I've been alive for thirty-three years because I'm strong. Because I'm resilient, because I'm persistent. Because when I turned my back on God, He followed me around and kept protecting me anyway, sometimes even from myself. I have survived thirty-three turmoil-filled years because:

  • when I was young, my father did what he could to protect me. It made me feel special to him - while it lasted.
  • I never had sisters - except for the year I lived in a group home as a kid. There wasn't room for me in the house with girls my own age though, and I was too mature (and too damaged, perhaps) to fit in with them, so I was placed in a house full of troubled teenaged girls. A kleptomaniac taught me to shave my legs in that house, in midnight moments stolen during the night, when we'd sneak into our shared bathroom and block the light with towels stuffed under the doors so we could talk without getting in trouble. I wish I could remember her name.
I survived because:
  • I met a girl in fourth grade. We became instant friends, the two of us. It worked so well, because she was as broken as I was, as damaged. She felt just as tossed about, just as powerless, just as violated. Perhaps more so. She gave me camaraderie, a safe place in the storm that was my life, Sometimes, she still does.
  • In fifth grade, a woman named Mrs Tosh lit a fire in me - the love of books. She gave me Maniac MGhee, Island of the Blue Dolphins. Hatchet. She gave me an escape my real life could never offer, a sense of secret safety that couldn't be taken away, an adventure trailer-park me could never dream of experiencing. She taught me to dream, gave me imagination. I had already been writing by that time, journals and poems and short bits of nonsense stories. But Mrs. Tosh nurtured that little matchflame into a flickering blaze ...

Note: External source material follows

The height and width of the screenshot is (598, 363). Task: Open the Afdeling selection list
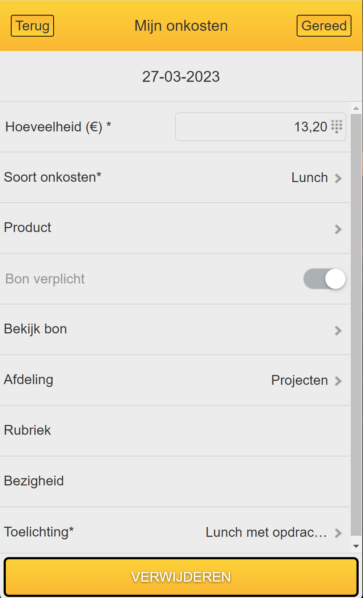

  • Which became a raging inferno when a boy named Cornell Tulloch told me I couldn't write a book. I never would, I never could. It was silly and stupid. And although it took me much longer than I expected, his not-so-playful taunting is probably part of why I finally found what I needed within myself to actually write - and publish - my books.
I survived because:
  • Although most of my family was broken and dysfunctional in pretty much every possible way, I had some family that I could turn to, that I could lean on. That I could share my secrets with, that I could run to for friendship, for protection, for conversation, for understanding. My cousin is my best friend, and some of the better days of my life are directly attributed to her place in it. I also had my grandmother, although I didn't feel close to her at all in those days. I still think she saw me as an added burden in her life due to the circumstances that were thrust upon us - but looking back now as an adult, I am gifted with understanding for what she must have been dealing with, too. Alzheimer's is taking her now, and although her body still lives, her mind is ... not hers anymore. I feel the pain of her loss deeply already - even as I celebrate the aspects of her personality that live on in me.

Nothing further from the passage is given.